2018

IRS announces increased interest rates for second quarter 2018

From IRS.com

The Internal Revenue Service today announced that interest rates increased for the calendar quarter beginning April 1, 2018. The rates will be:

five (5) percent for overpayments [four (4) percent in the case of a corporation]; two and one-half (2.5) percent for the portion of a corporate overpayment exceeding $10,000; five (5) percent for underpayments; and seven (7) percent for large corporate underpayments. Under the Internal Revenue Code, the rate of interest is determined on a quarterly basis.

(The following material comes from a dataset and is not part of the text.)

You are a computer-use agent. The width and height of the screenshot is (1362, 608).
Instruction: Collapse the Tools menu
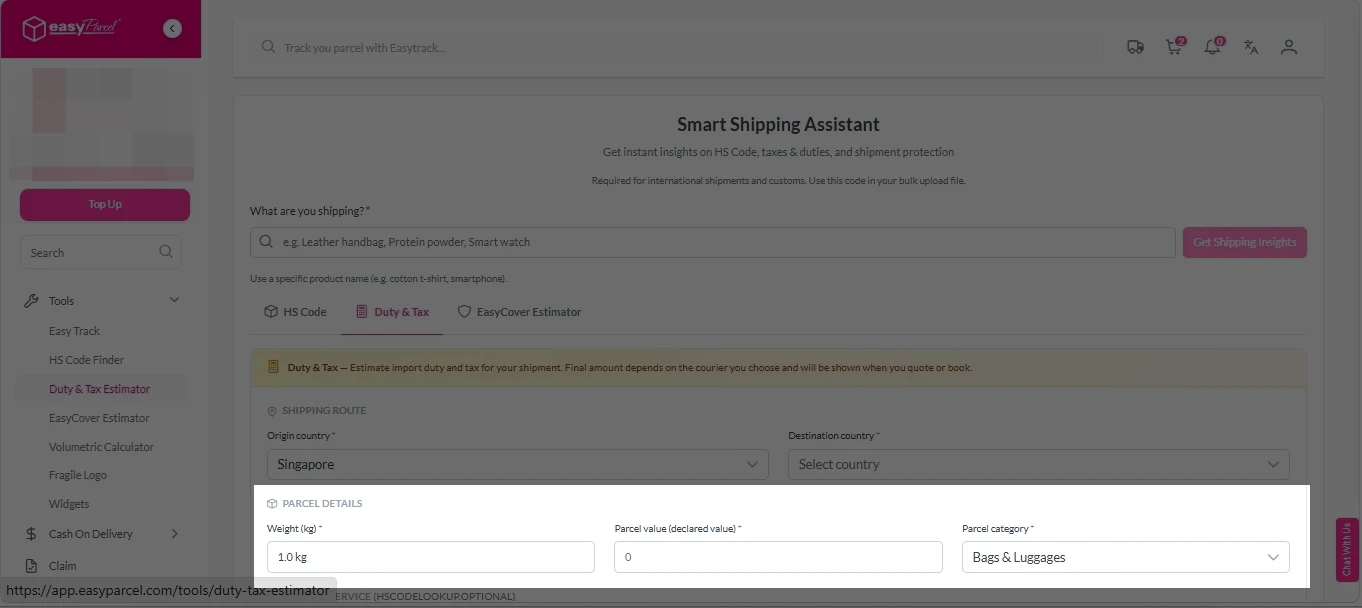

For taxpayers other than corporations, the overpayment and underpayment rate is the federal short-term rate plus 3 percentage points.

Generally, in the case of a corporation, the underpayment rate is the federal short-term rate plus 3 percentage points and the overpayment rate is the federal short-term rate plus 2 percentage points. The rate for large corporate underpayments is the federal short-term rate plus 5 percentage points. The rate on the portion of a corporate overpayment of tax exceeding $10,000 for a taxable period is the federal short-term rate plus one-half (0.5) of a percentage point.

The interest rates announced today are computed from the federal short-term rate determined during Jan. 2018 to take effect Feb. 1, 2018, based on daily compounding.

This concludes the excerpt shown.